If I've said it once, I've said it 1,000 times.  At 17 months, Henry is a frequent night-waker.

I've been exclaiming, "I'm at the end of my rope!" for a year.  Clearly that rope is a lot longer than I thought because here I am, somehow making it, caffeine-less and with a mostly-positive attitude.

Seriously, about that rope.  I feel like I really had reached it with the nursing at night.  For 16.5 months I had been waking up and nursing my boy anywhere from 1-6 times at night.  Even as the most "he probably is hungry and needs to eat at night" person around, I had to admit that Henry could go more than two hours without nursing, so one night I just said, "You can have milk when there is sunshine outside."

Cue the tears and cuddling.  His cries of "Hoooooooold joooooooo!" while I was...in fact...holding him were pretty intense, but only for a while.   After the first night when he would ask, I would say we could do it in the morning, and he was satisfied with cuddles, a tucking in, and pats on the back while he fell asleep.  He would of course keep waking up and would eventually end up in bed with Mama.

Yay!  Night weaned with ease, now we get some sleep.

Except that first night back home we didn't.  About six times I had to go in and pat his back for a few minutes while Henry fell back asleep.

In the shower Sunday morning I decided that I could handle a couple of days of letting him
cry-it-out and learning to fall asleep on his own.  Frustratingly enough, he had been falling asleep on his own until recently when he decided that Mama must stay and rock/pat/nurse/sing.

So, I was unsure but psyched up to leave the room and give him space to fall aslepp.  He was so overtired at naptime that day.  He cried and cried for 30 minutes until he fell asleep.

The relief that I normally feel knowing he is sound asleep at naptime was replaced by feelings of guilt and sadness.  I couldn't do anything but lay in bed and stare at a computer screen, trying to take my mind off the stress of his tearfull falling asleep.

If naptime was bad then bedtime was worse.

He cried for an hour.  An hour.

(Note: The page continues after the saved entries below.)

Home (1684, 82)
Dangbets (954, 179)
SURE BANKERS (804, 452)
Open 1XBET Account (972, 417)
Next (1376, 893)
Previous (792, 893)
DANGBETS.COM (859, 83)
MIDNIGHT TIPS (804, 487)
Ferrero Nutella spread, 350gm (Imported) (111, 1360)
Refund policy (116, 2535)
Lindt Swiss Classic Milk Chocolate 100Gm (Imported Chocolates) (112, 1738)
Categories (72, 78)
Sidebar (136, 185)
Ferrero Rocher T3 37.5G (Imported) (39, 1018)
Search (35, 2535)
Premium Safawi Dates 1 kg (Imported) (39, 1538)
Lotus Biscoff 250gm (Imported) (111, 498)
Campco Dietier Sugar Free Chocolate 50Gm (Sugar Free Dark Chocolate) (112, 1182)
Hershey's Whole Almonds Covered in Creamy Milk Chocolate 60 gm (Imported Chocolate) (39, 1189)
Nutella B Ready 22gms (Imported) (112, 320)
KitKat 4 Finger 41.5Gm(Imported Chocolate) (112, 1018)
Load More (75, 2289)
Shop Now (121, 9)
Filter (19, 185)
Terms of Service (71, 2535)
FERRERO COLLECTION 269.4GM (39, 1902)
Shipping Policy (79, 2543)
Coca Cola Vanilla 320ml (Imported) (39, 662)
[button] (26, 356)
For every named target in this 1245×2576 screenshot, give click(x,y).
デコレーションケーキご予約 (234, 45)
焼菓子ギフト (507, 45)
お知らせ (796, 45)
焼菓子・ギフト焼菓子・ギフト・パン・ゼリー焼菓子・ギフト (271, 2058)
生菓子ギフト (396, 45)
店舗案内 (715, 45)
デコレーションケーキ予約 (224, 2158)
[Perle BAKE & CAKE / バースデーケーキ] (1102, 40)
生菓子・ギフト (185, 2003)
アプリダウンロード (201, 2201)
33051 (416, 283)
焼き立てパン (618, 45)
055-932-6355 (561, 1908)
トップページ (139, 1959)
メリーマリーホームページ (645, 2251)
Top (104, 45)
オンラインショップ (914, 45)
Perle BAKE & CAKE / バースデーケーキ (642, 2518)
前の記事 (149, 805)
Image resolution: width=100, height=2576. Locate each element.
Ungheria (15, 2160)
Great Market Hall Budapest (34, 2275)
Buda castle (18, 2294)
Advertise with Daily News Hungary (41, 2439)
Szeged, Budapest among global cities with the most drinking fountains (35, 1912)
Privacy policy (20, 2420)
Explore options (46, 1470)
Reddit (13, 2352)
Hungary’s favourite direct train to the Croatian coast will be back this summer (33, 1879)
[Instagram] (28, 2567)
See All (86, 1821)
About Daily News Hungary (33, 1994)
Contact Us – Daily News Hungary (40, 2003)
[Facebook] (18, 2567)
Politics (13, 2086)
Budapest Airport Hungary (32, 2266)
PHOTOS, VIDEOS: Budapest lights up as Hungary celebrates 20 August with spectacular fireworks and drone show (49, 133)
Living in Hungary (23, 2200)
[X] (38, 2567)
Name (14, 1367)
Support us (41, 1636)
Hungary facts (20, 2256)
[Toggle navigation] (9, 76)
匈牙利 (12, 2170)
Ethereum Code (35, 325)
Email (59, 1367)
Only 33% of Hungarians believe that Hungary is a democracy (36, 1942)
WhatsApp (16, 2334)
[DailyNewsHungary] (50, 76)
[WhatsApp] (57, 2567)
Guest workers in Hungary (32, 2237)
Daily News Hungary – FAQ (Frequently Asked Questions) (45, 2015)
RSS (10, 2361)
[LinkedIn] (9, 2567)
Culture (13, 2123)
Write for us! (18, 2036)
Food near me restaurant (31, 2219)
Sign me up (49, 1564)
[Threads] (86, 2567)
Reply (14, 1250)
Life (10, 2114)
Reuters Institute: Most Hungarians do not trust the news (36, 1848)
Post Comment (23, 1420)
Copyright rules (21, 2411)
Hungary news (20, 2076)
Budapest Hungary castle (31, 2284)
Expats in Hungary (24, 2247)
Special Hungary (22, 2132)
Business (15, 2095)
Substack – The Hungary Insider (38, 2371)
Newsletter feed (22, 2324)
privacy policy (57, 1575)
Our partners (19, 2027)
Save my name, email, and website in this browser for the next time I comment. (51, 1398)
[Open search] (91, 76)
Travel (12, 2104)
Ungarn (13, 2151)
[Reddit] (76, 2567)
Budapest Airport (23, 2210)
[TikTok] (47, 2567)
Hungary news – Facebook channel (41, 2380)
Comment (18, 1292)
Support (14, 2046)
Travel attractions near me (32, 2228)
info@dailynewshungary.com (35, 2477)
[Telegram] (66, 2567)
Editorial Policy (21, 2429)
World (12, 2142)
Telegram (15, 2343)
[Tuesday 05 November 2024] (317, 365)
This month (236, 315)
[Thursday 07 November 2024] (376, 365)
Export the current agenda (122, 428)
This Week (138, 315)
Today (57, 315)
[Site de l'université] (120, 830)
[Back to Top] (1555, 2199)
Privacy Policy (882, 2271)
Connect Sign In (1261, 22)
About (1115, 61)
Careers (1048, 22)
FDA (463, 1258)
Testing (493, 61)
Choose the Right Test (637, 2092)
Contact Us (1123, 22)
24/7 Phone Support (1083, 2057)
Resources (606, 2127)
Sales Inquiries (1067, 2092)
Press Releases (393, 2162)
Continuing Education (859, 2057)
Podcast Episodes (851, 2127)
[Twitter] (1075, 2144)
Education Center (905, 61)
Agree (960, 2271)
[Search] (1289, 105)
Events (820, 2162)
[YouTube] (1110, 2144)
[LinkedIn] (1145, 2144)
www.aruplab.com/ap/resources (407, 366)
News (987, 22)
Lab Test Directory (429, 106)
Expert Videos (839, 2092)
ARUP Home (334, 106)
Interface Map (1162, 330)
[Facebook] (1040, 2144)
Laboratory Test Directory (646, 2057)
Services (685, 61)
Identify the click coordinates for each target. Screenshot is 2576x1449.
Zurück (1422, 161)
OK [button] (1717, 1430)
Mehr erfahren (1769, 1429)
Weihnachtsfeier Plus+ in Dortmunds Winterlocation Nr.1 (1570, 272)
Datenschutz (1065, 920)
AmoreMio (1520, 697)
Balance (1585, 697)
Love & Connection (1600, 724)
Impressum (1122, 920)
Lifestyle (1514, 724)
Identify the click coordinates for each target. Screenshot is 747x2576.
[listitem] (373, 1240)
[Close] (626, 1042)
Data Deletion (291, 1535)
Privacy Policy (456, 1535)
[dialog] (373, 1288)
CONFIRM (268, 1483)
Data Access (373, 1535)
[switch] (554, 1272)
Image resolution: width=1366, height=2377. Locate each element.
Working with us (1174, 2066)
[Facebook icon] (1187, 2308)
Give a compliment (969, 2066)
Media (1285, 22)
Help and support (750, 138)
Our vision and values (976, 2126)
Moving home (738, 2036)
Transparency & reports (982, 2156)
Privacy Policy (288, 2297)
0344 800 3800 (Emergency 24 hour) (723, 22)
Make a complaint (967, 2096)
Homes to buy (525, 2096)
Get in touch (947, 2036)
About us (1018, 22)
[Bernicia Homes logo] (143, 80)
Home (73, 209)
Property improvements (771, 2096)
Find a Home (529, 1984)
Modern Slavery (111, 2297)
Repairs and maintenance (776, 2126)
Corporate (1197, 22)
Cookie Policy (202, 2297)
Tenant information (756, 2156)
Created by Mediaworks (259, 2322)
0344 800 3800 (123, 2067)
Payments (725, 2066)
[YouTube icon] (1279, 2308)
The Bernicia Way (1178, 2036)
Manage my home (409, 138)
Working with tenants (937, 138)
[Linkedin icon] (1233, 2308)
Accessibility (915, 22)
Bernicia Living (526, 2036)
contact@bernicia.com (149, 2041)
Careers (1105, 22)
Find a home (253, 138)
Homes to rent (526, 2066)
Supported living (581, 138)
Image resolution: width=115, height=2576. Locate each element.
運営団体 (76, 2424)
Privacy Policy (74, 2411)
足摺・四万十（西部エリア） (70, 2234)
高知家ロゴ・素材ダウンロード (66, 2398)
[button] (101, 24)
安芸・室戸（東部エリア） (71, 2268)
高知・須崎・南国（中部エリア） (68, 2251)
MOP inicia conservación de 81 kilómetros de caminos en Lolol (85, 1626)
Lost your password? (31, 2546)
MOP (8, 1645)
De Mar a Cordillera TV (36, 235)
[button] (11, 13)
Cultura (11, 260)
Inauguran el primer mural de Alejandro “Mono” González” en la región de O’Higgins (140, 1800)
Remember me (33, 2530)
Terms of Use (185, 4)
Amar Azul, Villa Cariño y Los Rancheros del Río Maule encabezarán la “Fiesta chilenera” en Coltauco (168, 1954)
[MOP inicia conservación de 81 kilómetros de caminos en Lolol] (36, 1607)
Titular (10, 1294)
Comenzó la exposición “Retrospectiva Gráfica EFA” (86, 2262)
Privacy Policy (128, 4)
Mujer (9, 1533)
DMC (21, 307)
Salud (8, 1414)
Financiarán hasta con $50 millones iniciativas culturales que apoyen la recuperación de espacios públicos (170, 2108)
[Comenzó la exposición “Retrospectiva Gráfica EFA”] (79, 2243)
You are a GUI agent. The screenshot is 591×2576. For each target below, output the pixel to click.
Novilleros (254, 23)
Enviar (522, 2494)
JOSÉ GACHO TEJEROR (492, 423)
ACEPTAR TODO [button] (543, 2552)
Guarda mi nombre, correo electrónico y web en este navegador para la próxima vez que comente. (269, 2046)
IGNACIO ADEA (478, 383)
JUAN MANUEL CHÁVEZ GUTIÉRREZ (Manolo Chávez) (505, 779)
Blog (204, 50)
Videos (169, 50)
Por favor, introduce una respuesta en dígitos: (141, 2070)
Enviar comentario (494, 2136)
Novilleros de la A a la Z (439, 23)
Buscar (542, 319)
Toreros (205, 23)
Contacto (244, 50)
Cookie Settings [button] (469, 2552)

With no signs of even trying to fall asleep.  My heart was breaking and soon I decided that I would rather get up with him for the next 365 nights than listen to him crying out for me for another minute.

I went in to his dark room, picked up that boy, snuggled him, and he was asleep within minutes.

And then guess what...he slept through the night.

Even though I had "failed" CIO, even though I gave in to my "spoiled" baby, even though he had cried, hard, for an hour.  He slept through the night.  Something that has only ever happened one other time.

So this is my farewell to letting my son cry that hard without going in and meeting his needs or even his wants.  It's just too hard, I'm just too weak.  It's just not right for our kid.

Our stubborn, wonderful, exhausting, exhilirating, wouldn't-trade-him-for-all-the-sleep-in-the-world kid.

One Comment

  1. I don't WANT you to have sleep struggles, but do you know how amazing it has been to know that I'm not the only one?! Seriously. I think in my non-professional opinion that consistency is the key with whatever your plans are. And really, consistency has been the consistent advice across all of the sleep books I read/looked into from Attachment Parenting to Baby Wise. We finally have a through-the-night sleeper, but every once in a while Meredith wakes us up and we do whatever she needs. But NEEDS is the problem that we've come to a couple of times with sleep... sometime she WANTS to play when she NEEDS sleep and therefore she cries, just like she cries when she wants to play with something dangerous or wants to bite me or wants to go outside when it's lightning. So for us in our sorta attachment-ish parenting style, that has been the main dilemma as of late!